**STATED TASK 1**. Summarize the account of making patch cables in two sentences.
**STATED TASK 2**. Return the passage of the patch-cable account from "But there is" to "cable has to be.", copied word for word.

But there is stuill work left to do, in this case meaning patch cables for the portables. We has set up the hub and terminated the patch panel, but had no patch cables to connect the two. E askes for our cat5 heads and our crimper.

 

I ask how long the cable has to be.

 

"Not long." he replies. "Maybe 14 inches tops, why?"

 

"Got keys to R-1?"

 

"Yeah."

 

"Come with me"

 

We locate in a box in R-1 16 patch cables, of the requisite length, which were leftover from our old school's lab.

 

"Great. Well, we still need 8 more."

 

"Okay. Still have the crimpers, right?"

 

"yeah. cable is in P-8. Let's go before everyone shows up."

 

We proceed to P-8 and begin crimping cat5, putting a head on each end to form a patch cable. Demize is amazed at the speed of E at this process.

 

"What do you expect? I've done over a thousand. How many you done?"

 

Demize replies with "This makes one!" He plugs it into the circut tester and it replies with "open"

 

E says "Yup. Looks like it." He inspects the ends and says "cut this end off and try again."

 

Demize does so and is treated to another error; "reverse."

Items drawn from a data source:

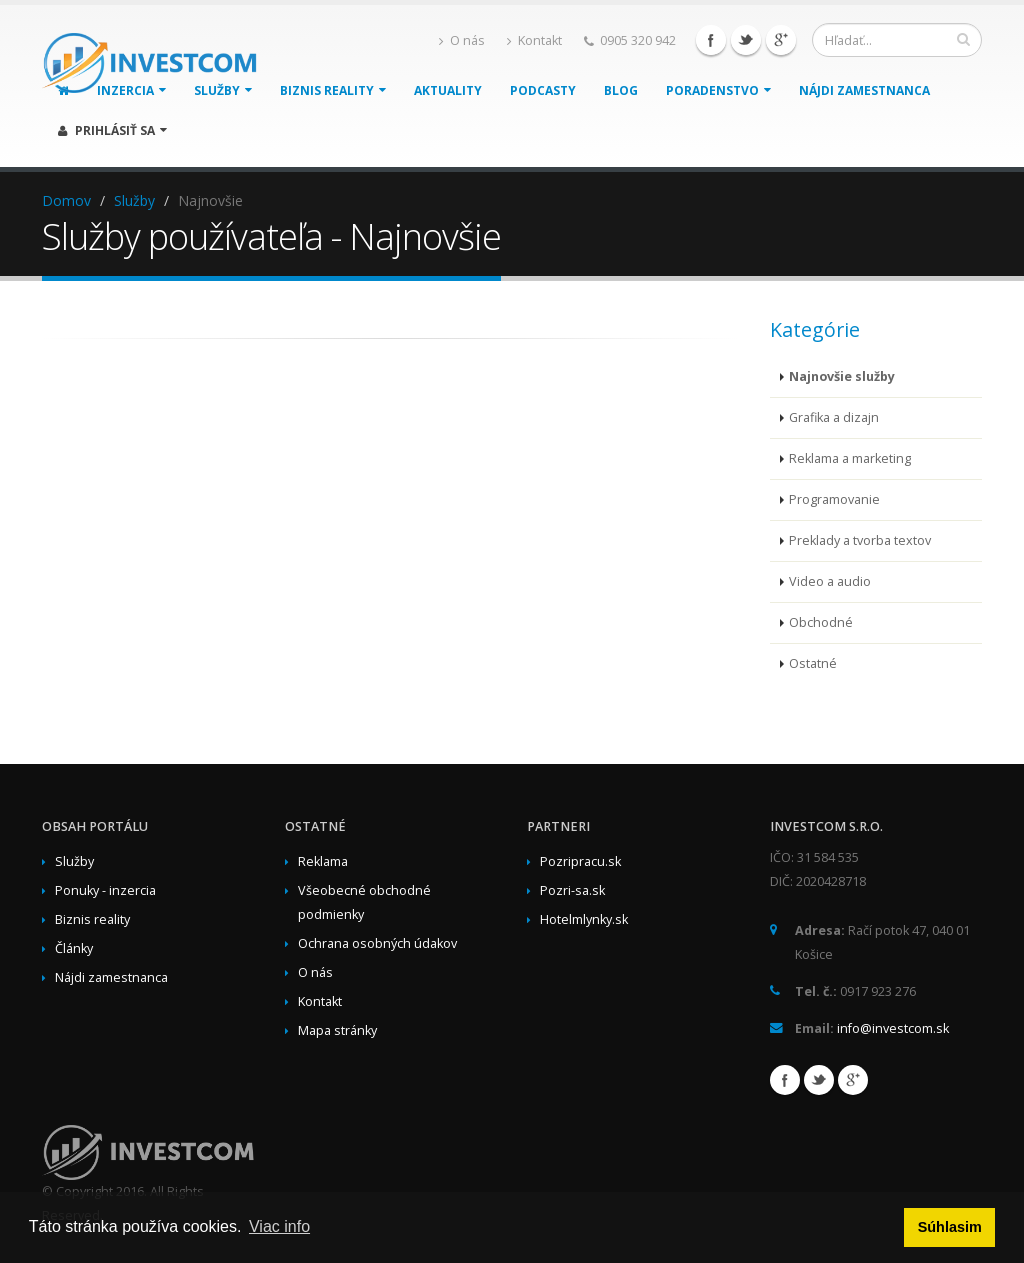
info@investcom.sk (893, 1028)
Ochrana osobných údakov (377, 943)
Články (74, 948)
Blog (621, 90)
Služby (134, 200)
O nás (462, 40)
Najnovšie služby (842, 376)
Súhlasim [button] (950, 1227)
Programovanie (834, 499)
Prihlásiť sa (112, 130)
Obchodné (821, 622)
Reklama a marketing (850, 458)
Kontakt (534, 40)
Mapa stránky (337, 1030)
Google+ (781, 40)
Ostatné (813, 663)
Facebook (711, 40)
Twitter (746, 40)
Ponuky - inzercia (105, 890)
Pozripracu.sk (580, 861)
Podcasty (543, 90)
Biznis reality (333, 90)
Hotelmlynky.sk (584, 919)
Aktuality (448, 90)
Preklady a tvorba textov (860, 540)
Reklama (323, 861)
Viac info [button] (279, 1226)
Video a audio (830, 581)
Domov (66, 200)
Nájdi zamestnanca (864, 90)
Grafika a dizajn (834, 417)
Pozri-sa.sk (572, 890)
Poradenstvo (718, 90)
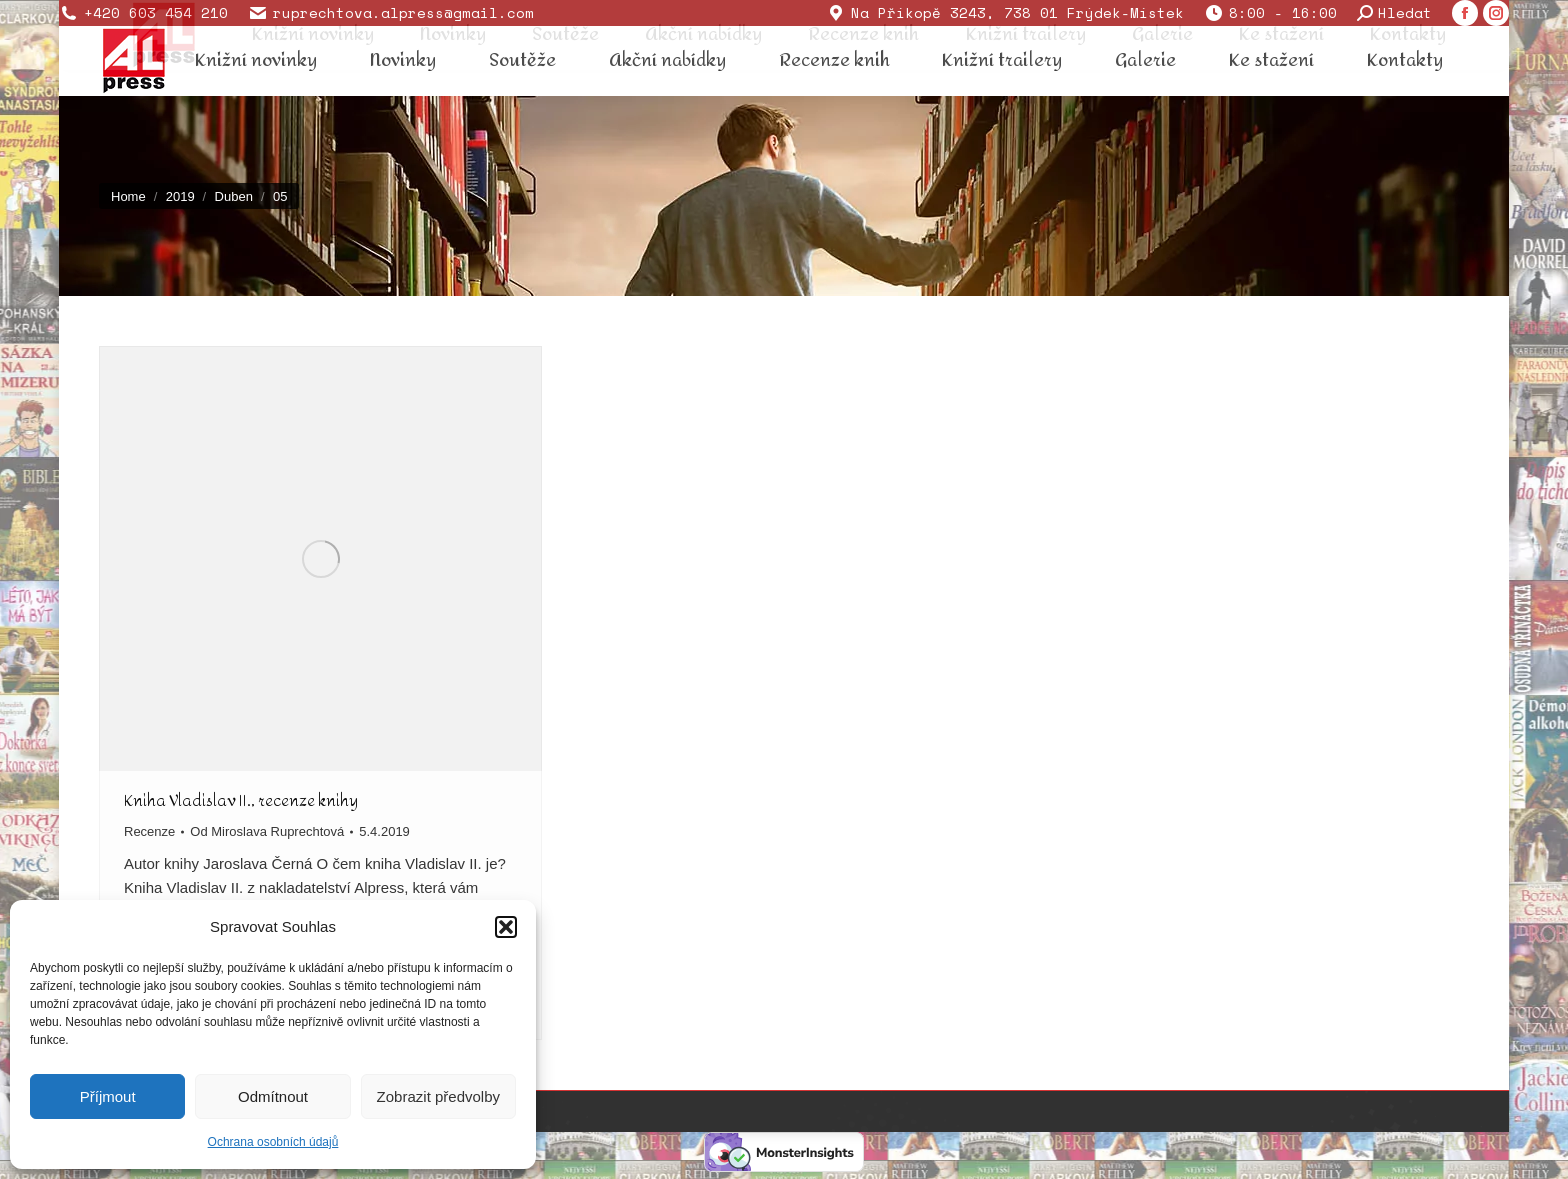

**WORKED SOLUTION 1**. The hub and patch panel are set up, but patch cables are still needed to connect them, and sixteen cables of the right length turn up in a box in R-1, which leaves eight more to make. In P-8 the group crimps cat5 cable, and E works fast enough to amaze Demize, whose first cable fails the circuit tester with "open" and then, after he cuts off one end and tries again, with "reverse."

**WORKED SOLUTION 2**.
But there is stuill work left to do, in this case meaning patch cables for the portables. We has set up the hub and terminated the patch panel, but had no patch cables to connect the two. E askes for our cat5 heads and our crimper.

 

I ask how long the cable has to be.